The significance of pairwise relatedness has long been appreciated in understanding population genetic structure and evolution (Wright, 1922, 1969; Cotterman, 1940; Jacquard, 1974). Estimation of the pairwise relatedness is now simplified by the advent of abundant polymorphic markers, such as microsatellite markers and single-nucleotide polymorphisms (SNPs) (eg Brookes, 1999). The populations studied can either be populations with known pedigree or populations with unknown pedigree. There have been numerous studies exploring the marker-based statistical methods for the purpose of estimating pairwise relatedness (eg Thompson, 1975; Pamilo and Crozier, 1982; Lynch, 1988; Queller and Goodnight, 1989; Ritland, 1996; Lynch and Ritland, 1999; Wang, 2002; Milligan, 2003). However, these previous analyses mainly focus on the average pairwise relatedness per locus and have not been coupled with assessment of the genome-wide diversity in relatedness. The heterogeneity of pairwise relatedness along chromosomes cannot be assessed using these methods.

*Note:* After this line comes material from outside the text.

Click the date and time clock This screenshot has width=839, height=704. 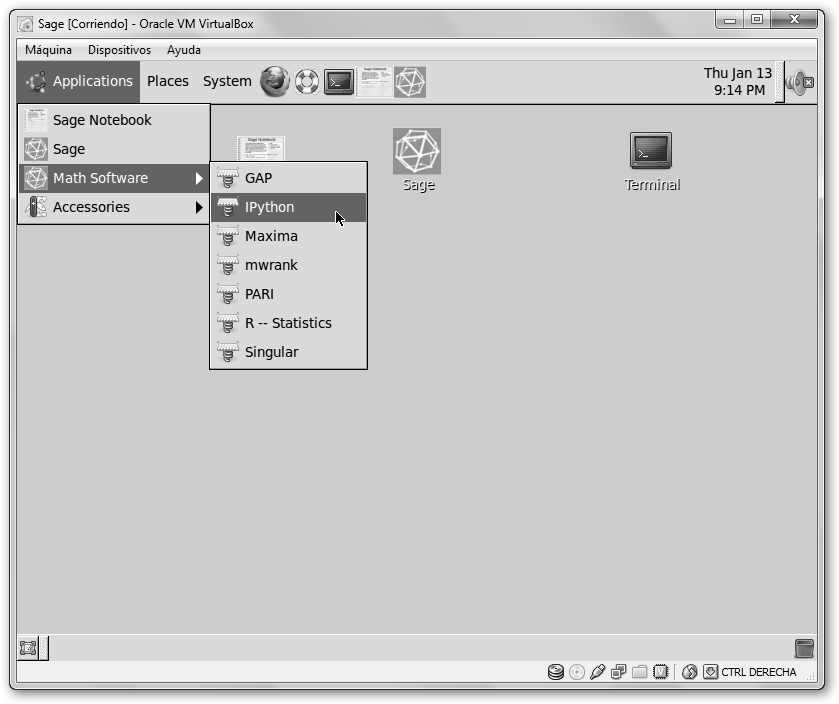click(x=738, y=81)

Previous theories on kinship mapping, the relationship between the joint probability of identity-by-descent (IBD) of linked markers and the recombination fraction (Morton et al, 1971; Morton and Simpson, 1983) did not examine the interaction among linked loci in terms of the correlation of relatedness. A recent theoretical study evaluated the role of drift, gene flow, selfing, and mutation in affecting the association of gene identity, and shows that a small identity disequilibrium (ID) within subpopulations is present (Vitalis and Couvet, 2001a). ID is termed as the difference between the joint two-loci probability of identity-in-state (IIS) and the expected product of each component's IIS probability. Such an ID approach is essentially distinct from the correlation of relatedness, which assesses the difference in terms of IBD. Unlike Vitalis and Couvet (2001b), who apply ID to jointly estimate the local effective population size and migration rate, I use the joint probabilities of two- and three-loci IBD to address the correlation of pairwise relatedness among loci.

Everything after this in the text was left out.